This remake of a hit Thai film about college admissions, starring Callina Liang, adds an element of racial politics to its heist story.

At dinner at the home of one of her wealthy white classmates, Lynn (Callina Liang), a high-achieving Asian American high school student, finds out why she’s really there. Her classmate’s parents want her to help their son get into Columbia University, in whatever way is necessary. It’s quite the loaded setup in “Bad Genius,” a film that arrives a year after affirmative action in college admissions ended via a lawsuit in which, some argued, Asian Americans were used to advance a white conservative agenda.

That thorny element of racial politics is the bold new ingredient in a remake of a hit Thai movie from 2017. This version, directed by J.C. Lee, is otherwise faithful to the original, following Lynn, a scholarship student at a prestigious high school who resorts to running a cheating ring to pay for college. For her big score, she enlists the help of Bank (Jabari Banks), a scholarship student whose parents are Nigerian immigrants.

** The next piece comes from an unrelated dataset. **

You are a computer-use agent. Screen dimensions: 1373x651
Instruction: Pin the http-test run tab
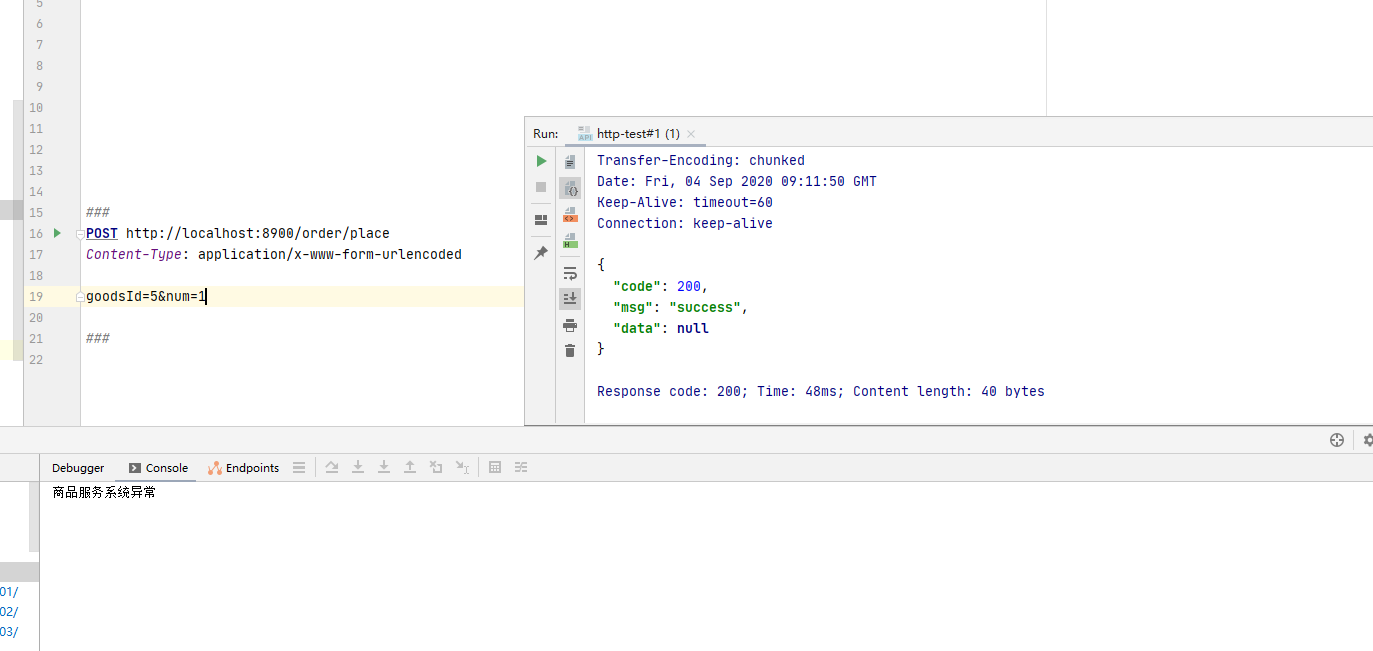tap(541, 253)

In practice, “Bad Genius” doesn’t actually have the political bite to back its bark. For all of its declarations meant to be scathing indictments of a rigged system, it is glaringly resistant to ever saying the word “white.” Nor does its young cast have the dramatic poise to elevate the script. Benedict Wong, as Lynn’s father, is an underused bright spot.

Despite the film’s aims at spiky commentary, the class rebellion mostly serves as the thin wrapping to, at best, a middling heist movie that loses some of the punchy tension of the original’s getaway sequences. At its worst, it’s no more than a teenage soap opera.

Bad Genius
Not Rated. Running time: 1 hour 36 minutes. In theaters.